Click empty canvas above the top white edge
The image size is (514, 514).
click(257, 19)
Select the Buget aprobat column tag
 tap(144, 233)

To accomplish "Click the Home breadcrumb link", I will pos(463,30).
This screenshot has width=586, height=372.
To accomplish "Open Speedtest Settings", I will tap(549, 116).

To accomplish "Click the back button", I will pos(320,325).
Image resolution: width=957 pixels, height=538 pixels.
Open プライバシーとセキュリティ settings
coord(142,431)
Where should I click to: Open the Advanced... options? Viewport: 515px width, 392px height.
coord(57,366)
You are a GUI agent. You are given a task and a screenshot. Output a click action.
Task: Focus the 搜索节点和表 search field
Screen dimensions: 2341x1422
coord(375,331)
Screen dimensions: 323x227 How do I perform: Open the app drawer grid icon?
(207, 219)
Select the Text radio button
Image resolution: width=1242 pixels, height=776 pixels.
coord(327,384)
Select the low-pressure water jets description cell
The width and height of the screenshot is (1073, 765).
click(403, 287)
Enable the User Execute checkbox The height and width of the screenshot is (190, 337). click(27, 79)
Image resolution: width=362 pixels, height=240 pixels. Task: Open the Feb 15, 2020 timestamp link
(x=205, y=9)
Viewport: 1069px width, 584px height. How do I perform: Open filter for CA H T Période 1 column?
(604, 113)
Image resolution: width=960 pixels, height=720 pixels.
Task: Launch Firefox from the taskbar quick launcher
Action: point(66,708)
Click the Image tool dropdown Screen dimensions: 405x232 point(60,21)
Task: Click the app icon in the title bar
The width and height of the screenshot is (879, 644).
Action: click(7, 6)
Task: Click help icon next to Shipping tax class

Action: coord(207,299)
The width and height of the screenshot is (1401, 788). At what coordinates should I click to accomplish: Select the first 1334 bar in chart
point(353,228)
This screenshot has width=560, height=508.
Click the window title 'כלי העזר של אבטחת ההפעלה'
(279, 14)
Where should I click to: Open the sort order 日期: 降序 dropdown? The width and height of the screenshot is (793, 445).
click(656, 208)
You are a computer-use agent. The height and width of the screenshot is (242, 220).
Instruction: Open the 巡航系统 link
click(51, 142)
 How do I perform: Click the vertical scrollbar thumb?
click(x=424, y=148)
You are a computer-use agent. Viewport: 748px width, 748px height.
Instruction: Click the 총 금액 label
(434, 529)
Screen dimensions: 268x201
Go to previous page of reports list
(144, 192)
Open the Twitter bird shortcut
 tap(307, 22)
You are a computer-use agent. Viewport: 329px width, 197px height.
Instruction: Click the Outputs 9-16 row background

Exercise instructions
From the very first line of the data through the line with "Enable the User" in it, please reproduce each line exactly and output nothing more.

Exercise solution
Click empty canvas above the top white edge
The image size is (514, 514).
click(257, 19)
Select the Buget aprobat column tag
 tap(144, 233)

To accomplish "Click the Home breadcrumb link", I will pos(463,30).
This screenshot has width=586, height=372.
To accomplish "Open Speedtest Settings", I will tap(549, 116).

To accomplish "Click the back button", I will pos(320,325).
Image resolution: width=957 pixels, height=538 pixels.
Open プライバシーとセキュリティ settings
coord(142,431)
Where should I click to: Open the Advanced... options? Viewport: 515px width, 392px height.
coord(57,366)
You are a GUI agent. You are given a task and a screenshot. Output a click action.
Task: Focus the 搜索节点和表 search field
Screen dimensions: 2341x1422
coord(375,331)
Screen dimensions: 323x227 How do I perform: Open the app drawer grid icon?
(207, 219)
Select the Text radio button
Image resolution: width=1242 pixels, height=776 pixels.
coord(327,384)
Select the low-pressure water jets description cell
The width and height of the screenshot is (1073, 765).
click(403, 287)
Enable the User Execute checkbox The height and width of the screenshot is (190, 337). click(27, 79)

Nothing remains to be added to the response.